Airports, particularly passenger terminals at airports, are vulnerable to biological attacks, because of the high-profile nature of aviation and because of the densely populated, large, often interconnected interior spaces that such terminal facilities comprise. Aircraft often are connected to terminals so departing aircraft could spread a pathogen to distant points if a biological attack on the terminal were not immediately recognized. The same threat is also presented at airports served directly by urban transit systems—such as rail lines—that are connected to a passenger terminal.

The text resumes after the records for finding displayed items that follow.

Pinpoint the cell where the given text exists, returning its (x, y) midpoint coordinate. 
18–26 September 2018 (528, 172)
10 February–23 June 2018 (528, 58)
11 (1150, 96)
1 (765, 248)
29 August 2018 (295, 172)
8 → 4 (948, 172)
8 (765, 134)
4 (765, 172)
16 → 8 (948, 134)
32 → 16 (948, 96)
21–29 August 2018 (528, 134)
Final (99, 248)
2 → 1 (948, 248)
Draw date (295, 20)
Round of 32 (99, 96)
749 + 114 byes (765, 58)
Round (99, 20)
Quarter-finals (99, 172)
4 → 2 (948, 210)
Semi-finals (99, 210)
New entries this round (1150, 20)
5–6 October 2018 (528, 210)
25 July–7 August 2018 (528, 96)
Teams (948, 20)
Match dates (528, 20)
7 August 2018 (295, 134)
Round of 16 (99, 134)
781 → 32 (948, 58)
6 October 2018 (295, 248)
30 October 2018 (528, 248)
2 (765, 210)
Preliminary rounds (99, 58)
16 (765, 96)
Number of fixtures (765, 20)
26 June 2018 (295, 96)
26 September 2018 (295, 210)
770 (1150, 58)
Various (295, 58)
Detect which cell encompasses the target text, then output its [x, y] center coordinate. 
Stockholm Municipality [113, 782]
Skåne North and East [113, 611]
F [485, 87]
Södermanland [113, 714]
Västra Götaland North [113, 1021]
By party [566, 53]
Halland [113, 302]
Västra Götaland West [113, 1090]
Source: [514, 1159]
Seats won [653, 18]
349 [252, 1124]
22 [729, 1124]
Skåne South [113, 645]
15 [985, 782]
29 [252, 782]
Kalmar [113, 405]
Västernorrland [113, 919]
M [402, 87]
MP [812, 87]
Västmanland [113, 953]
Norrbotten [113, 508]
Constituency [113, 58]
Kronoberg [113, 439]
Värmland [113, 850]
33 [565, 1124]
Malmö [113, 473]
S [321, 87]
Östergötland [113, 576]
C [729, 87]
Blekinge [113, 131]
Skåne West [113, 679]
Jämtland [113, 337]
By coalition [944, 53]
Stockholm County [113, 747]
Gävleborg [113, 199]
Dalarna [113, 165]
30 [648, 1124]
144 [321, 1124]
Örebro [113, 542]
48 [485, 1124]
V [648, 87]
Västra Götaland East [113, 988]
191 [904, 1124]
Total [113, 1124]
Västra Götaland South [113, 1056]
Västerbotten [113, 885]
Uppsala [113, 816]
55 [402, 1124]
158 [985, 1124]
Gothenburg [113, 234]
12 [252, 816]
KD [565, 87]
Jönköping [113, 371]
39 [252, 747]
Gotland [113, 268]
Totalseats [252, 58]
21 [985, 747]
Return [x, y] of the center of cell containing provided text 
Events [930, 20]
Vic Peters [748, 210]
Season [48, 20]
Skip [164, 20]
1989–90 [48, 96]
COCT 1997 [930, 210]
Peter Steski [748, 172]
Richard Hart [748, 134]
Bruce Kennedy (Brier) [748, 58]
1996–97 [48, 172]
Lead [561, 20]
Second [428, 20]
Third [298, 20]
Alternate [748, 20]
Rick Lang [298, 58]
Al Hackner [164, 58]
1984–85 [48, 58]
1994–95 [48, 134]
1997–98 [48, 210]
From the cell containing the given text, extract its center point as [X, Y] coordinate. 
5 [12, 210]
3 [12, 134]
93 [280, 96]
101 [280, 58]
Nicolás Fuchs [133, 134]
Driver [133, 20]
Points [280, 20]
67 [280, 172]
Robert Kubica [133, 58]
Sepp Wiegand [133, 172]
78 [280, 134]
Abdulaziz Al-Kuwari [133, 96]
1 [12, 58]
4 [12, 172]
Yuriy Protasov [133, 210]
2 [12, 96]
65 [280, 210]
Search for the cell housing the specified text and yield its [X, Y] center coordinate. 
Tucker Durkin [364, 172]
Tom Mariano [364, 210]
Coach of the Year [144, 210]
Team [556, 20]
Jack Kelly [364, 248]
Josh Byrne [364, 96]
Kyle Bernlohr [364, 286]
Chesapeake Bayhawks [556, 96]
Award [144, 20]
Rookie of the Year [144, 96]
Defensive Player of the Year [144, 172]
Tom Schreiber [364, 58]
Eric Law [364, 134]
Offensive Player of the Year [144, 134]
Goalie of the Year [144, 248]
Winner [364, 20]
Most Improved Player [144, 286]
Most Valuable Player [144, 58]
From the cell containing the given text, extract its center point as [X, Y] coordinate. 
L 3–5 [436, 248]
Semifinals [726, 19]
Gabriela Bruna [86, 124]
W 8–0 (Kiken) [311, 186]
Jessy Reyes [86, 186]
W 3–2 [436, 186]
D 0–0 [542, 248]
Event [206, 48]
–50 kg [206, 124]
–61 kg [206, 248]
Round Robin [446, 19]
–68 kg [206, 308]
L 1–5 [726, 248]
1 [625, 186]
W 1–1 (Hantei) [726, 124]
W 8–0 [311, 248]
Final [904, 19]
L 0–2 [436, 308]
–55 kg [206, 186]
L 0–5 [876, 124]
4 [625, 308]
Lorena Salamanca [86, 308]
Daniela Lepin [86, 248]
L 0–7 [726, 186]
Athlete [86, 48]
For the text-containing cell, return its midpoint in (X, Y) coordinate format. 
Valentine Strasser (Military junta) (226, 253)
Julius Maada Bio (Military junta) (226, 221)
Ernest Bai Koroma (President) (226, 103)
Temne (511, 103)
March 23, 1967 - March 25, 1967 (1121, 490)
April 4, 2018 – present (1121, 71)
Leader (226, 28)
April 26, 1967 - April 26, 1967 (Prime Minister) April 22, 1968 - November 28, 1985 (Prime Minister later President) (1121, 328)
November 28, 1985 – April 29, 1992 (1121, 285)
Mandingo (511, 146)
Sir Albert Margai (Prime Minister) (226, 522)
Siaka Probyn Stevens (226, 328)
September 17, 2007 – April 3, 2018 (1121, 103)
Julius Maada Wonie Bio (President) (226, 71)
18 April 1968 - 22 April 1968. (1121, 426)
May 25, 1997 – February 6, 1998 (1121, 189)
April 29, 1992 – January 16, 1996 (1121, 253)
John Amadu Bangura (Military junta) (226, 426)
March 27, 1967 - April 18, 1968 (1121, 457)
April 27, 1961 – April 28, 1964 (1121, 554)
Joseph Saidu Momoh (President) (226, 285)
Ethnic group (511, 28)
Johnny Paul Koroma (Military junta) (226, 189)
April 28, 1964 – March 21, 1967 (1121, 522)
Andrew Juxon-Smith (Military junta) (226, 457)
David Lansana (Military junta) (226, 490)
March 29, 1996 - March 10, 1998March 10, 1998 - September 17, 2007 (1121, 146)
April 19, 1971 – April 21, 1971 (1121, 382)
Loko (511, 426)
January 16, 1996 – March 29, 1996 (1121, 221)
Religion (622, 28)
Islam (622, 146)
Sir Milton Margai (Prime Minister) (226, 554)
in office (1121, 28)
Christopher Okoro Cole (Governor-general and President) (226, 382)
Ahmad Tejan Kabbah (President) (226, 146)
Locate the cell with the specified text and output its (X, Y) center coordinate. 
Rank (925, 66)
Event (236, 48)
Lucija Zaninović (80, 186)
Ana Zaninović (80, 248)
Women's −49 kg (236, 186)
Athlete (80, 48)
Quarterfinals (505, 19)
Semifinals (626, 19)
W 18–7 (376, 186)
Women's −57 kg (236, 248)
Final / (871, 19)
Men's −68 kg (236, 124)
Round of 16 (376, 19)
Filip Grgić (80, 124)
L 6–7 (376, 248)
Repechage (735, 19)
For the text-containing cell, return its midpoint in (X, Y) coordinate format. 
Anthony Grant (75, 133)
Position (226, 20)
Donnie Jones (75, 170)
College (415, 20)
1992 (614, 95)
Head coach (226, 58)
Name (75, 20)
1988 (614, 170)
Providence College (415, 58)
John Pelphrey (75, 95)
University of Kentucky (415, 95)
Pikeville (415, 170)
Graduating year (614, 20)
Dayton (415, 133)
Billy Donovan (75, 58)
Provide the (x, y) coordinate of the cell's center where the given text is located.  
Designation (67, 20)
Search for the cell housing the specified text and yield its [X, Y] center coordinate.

To deal with the aftermath of a biological attack, airport operators should anticipate the need for access to diverse and highly specialized resources, including information on control of air flow. Airport operators should assemble, adopt, and maintain detailed plans to identify, contact, and mobilize those resources. The plans and associated resources should be updated periodically, and they should be stored in locations that would be accessible in the case of an event.
Airport operators are experienced at preparing, adopting, and using specific procedures to cope with the immediate-response aspects of a broad range of emergencies. The same aggressive approach to planning could be usefully applied to the projected aftermath of a biological attack, including the decontamination and reopening sequences that such an attack would occasion. In the event of an actual biological attack, the availability of a soundly drawn plan derived from a comprehensive process would certainly hasten the reopening of a facility.
Plans should contain pertinent physical information on facilities, including floor plans, material characteristics, air circulation patterns, and air sampling data. The plans also should identify, and provide current contact information for, organizations and individuals who could be rapidly mobilized to identify the attacking agent and those who would be available to assist with the actual decontamination.
Acceptance of the decision to reoccupy a facility will be more successful if an Operations Working Group is formed before an event occurs, and if that group includes people with scientific, technical, and medical expertise and those whose daily lives would be affected by contamination of the airport.
Planning should identify the interested parties, form them into a working group, and have them interact regularly in anticipation of coming together to guide an actual recovery effort. That effort should be executed in a manner designed to maximize trust among the various participants and stakeholders.